2. Une identité d'entreprise en cours de mutation

A cette interrogation sur l'orientation géographique des interventions de l'AFD se sont greffées des interrogations plus profondes sur l'identité même de l'établissement.

Cette situation s'explique en grande partie par la croissance très rapide de l'institution et les effets conjugués de nombreux recrutements, qui viennent transformer la sociologie du personnel, la pyramide des âges et la diversité des métiers, avec une palette de compétences plus large, des emplois et des niveaux d'expertise fort différents selon les zones d'intervention ainsi que la mise en place d'une nouvelle direction générale.

Ces interrogations se situent à plusieurs niveaux et en premier lieu sur la place et le rôle de l'AFD dans la politique de coopération.

Le développement rapide de l'AFD, ces dernières années, a mis sous tension les différentes facettes de l'AFD dont les activités sont tiraillées entre celles d'une banque de développement soucieuse de rentabilité et d'autonomie, celles d'une agence de coopération à laquelle il est demandé une plus grande concentration de ses opérations sur les priorités africaines et celles d'un outil d'influence de la diplomatie qui la conduit loin de son métier et de sa géographie d'origine.

Si certains interlocuteurs de vos rapporteurs soulignent que les objectifs fixés par les tutelles sont largement complémentaires, d'autres considèrent qu'ils n'échappent pas à la contradiction quand il est demandé à l'AFD de contribuer toujours plus à l'APD déclarée de la France, avec un effort budgétaire qui, au mieux, stagne ou de s'inscrire dans une programmation stratégique de long terme tout en lui demandant toujours plus de réactivité par rapport aux priorités géostratégiques du moment telles que la Tunisie ou la Côte d'Ivoire.

Ces interrogations portent également sur la légitimité des activités de l'AFD dans les pays émergents.

Certains considèrent que, pour justifié qu'il soit, le mandat relatif aux biens publics mondiaux conduit à intervenir dans des pays comme la Chine, qui ont des capacités financières qui devraient leur permettre de financer eux-mêmes ce type de projet. D'où des interrogations sur les objectifs explicites et implicites des projets pilotes financés par l'AFD dans ces pays.

D'aucuns estiment qu'en allant « faire du chiffre » et promouvoir les intérêts économiques et commerciaux français, l'AFD s'est ainsi dévoyée de sa vocation.
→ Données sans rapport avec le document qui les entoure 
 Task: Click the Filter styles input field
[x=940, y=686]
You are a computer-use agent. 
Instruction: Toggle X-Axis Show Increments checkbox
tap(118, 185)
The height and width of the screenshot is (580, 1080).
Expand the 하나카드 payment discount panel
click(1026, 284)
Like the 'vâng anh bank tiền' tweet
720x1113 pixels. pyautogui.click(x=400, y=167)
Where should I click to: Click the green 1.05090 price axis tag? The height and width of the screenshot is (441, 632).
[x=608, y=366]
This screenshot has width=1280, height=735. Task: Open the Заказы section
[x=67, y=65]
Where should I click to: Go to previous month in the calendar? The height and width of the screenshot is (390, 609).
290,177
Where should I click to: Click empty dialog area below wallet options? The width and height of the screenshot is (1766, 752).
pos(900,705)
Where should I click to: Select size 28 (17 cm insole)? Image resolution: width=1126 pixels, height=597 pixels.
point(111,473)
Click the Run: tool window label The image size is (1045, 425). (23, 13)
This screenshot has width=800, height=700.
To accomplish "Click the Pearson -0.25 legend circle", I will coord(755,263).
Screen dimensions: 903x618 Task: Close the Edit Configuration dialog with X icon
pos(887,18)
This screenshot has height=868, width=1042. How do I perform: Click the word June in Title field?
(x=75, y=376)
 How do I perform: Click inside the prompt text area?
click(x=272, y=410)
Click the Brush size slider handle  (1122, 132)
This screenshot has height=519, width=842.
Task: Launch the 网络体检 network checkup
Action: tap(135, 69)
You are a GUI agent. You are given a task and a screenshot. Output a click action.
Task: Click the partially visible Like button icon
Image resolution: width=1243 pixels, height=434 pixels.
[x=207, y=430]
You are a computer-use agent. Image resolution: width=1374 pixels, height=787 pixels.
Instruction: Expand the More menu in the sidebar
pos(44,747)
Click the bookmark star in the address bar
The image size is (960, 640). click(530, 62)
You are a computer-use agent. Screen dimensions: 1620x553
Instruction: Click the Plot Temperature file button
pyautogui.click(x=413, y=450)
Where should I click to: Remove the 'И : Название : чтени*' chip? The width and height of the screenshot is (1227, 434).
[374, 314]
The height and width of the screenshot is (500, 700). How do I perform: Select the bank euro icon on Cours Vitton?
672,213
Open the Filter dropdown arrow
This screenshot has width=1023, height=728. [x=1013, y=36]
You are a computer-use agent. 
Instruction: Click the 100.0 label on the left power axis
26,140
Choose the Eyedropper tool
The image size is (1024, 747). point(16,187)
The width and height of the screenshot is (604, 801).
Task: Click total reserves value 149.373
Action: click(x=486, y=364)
Ils soulignent que la volonté, prêtée à l'AFD, de mettre en face de chaque financement des entreprises françaises constitue une régression vers une aide déliée.

D'autres sont sceptiques sur la perspective d'intervention « sans coût budgétaire », soulignant qu'il n'est pas évident que l'AFD puisse réellement intervenir sans concessionalité dans la durée. .

A l'inverse, les partisans de cette stratégie de diversification géographique mettent en avant le fait que les agences, dans les pays émergents, vont devenir des centres de profits dont les résultats profiteront à l'ensemble de l'établissement et donc aux activités déficitaires dans les pays d'Afrique francophones.

Paradoxalement, la réalité de la rentabilité des opérations dans les pays émergents ainsi que l'intérêt d'une péréquation entre les zones bénéficiaires et les zones déficitaires n'est pas mis en avant par une institution par ailleurs très réticente à dire qu'elle gagne de l'argent en dépit d'un résultat net positif permanent.

Le nouveau contrat d'objectifs et de moyens de l'AFD arrive donc à un moment où le sens du développement de l'AFD suscite des débats internes, mais aussi des interrogations parmi la société civile et les parlementaires, comme en témoignent les travaux de votre commission.